Figure 5

Echocardiography and gross pathology of a severe, early onset, HCM-affected female cat (cat #2011-48) homozygous for the MYBPC3 A31P mutation. (A) 2D echocardiographic image of the LV from the right parasternal short axis imaging plane documenting severe LV hypertrophy at ~ 5 months of age. (B) 2D and color Doppler echocardiographic image of the LVOT from the right parasternal long-axis imaging plane showing turbulence in the LVOT secondary to SAM and associated mild mitral valve regurgitation.

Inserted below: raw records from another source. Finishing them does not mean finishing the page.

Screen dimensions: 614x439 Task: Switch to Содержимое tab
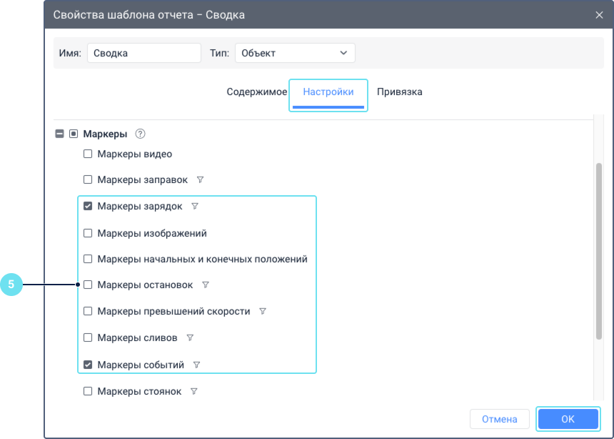click(256, 92)
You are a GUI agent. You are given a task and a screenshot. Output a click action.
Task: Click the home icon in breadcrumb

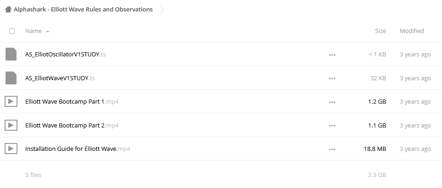(x=8, y=9)

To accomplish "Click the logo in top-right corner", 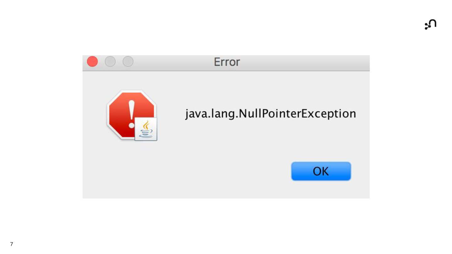I will coord(431,24).
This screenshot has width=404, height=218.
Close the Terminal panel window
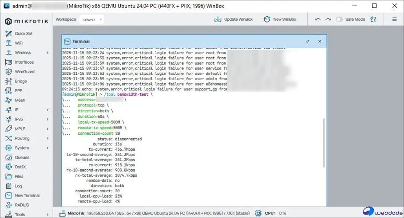point(319,41)

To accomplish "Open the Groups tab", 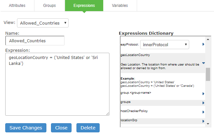I will click(x=50, y=6).
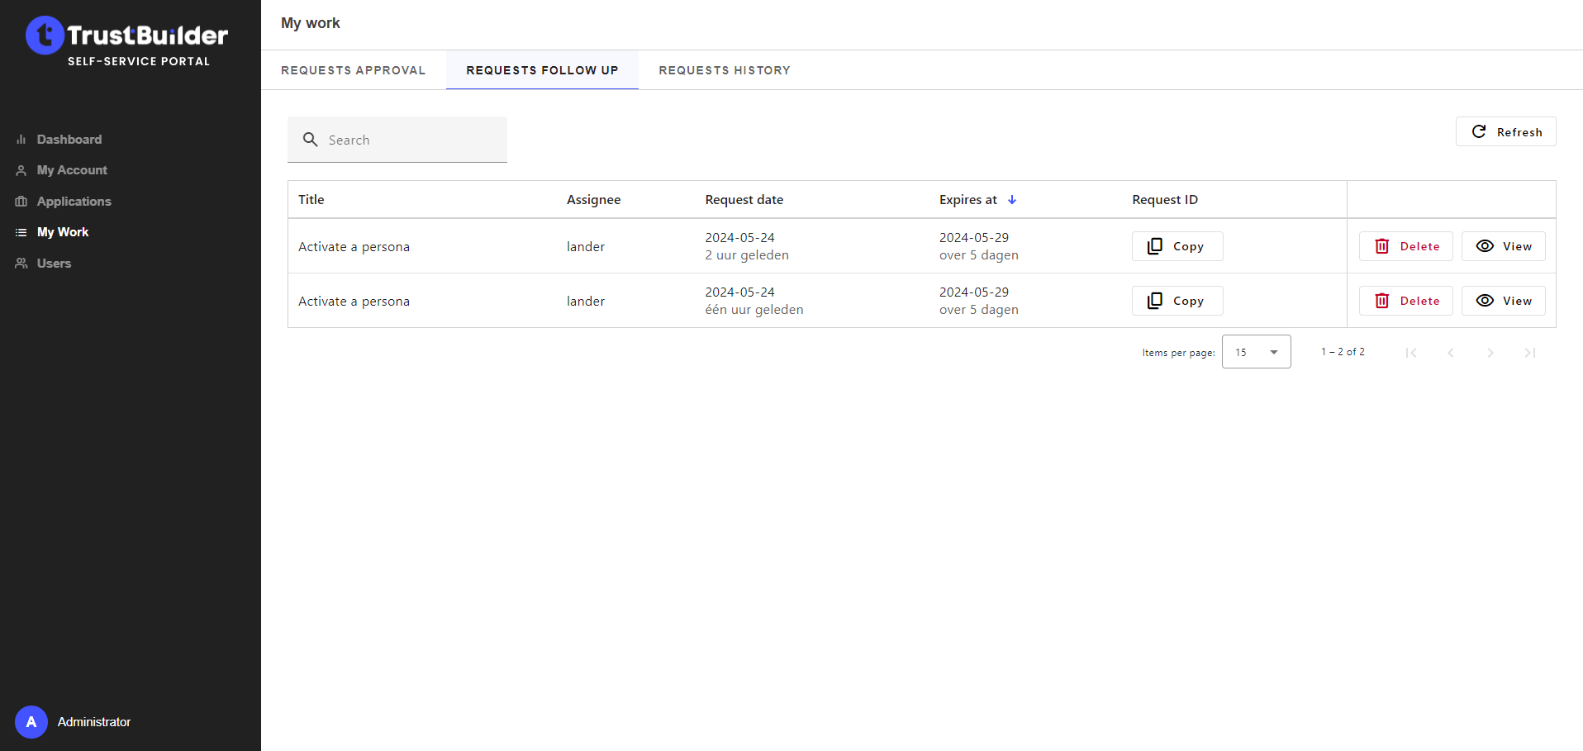This screenshot has width=1583, height=751.
Task: Copy request ID of first row
Action: [x=1177, y=246]
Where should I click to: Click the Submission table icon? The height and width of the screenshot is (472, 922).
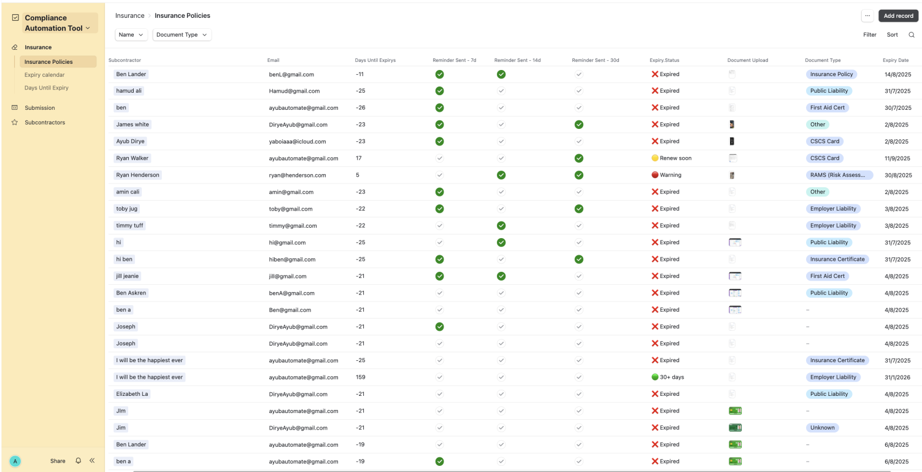coord(15,108)
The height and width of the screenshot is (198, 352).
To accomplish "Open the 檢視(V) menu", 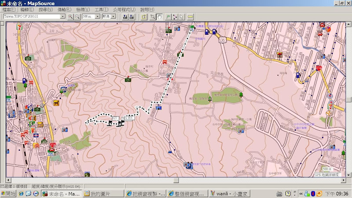I will [83, 10].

Severe LV hypertrophy is again shown in this imaging plane. (C) Gross pathology image of the intact heart showing a prominent LV and dilated LA and LA appendage; white bar = 1 cm. (D) Longitudinal echocardiographic data of the LVPWd from the right parasternal short axis imaging plane over 2 sequential evaluations. (E) Longitudinal echocardiographic data of LA/Ao in 2D from the right parasternal short axis imaging plane over sequential evaluations. The final evaluation in (D) and (E) was completed at ~ 7.5 months of age, just prior to euthanasia for new onset left-sided congestive heart failure. Dotted red lines (D & E) represent the threshold for LVPWd measures consistent with HCM and LA/Ao consistent with LA enlargement. HCM: hypertrophic cardiomyopathy; MYBPC3: myosin-binding protein-C; LV: left ventricle; LVPWd: left ventricle posterior wall in diastole; LA/Ao: left atrium to aortic root ratio; LA: left atrium; LVOT: left ventricular outflow tract; SAM: systolic anterior motion of the mitral valve.